Estimating depth in a single image by learning through neural networks
Abstract
Depth information extraction from images is a vibrant problem in computer vision. Features from the image like: haze, texture gradient and texture variation could give depth-related knowledge. Typically, input features are provided to the machine through images or video sequences. There are methods which are able to find depth through multiple images. These methods rely on correlated information present in those images. Such correlation is difficult with single images and hence to extract depth from a single image, help is taken from different priors. Image geometry, relative motion of different objects, defocus cues are a few of those priors. Parameters that infer depth are learned through training. Neural Networks, that are good learners, are employed to acquire these parameters through supervised learning.
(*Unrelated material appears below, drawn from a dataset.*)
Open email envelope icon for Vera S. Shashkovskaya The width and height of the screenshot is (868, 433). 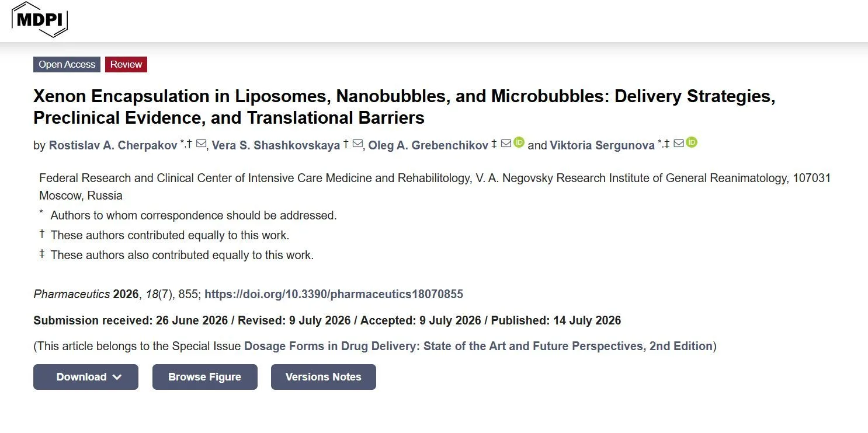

First approach in this thesis models depth estimation task as a classification problem. The depth range is initially divided to binary levels, viz., near and far. A class of Neural Networks called Multilayer Perceptrons (MLP) are used as classifiers to classify depths given image features. In the second approach, Neural Networks are employed to learn the unknown relationship between image features and their corresponding depth. Once the parameters are learned, they are used to estimate the depth for a test image.
Features are extracted form the images. The features along with their corresponding depths are trained with different configurations of the Neural Network. The results are compared with true depth maps. Reasoning for the quality of outcomes is then summarily given.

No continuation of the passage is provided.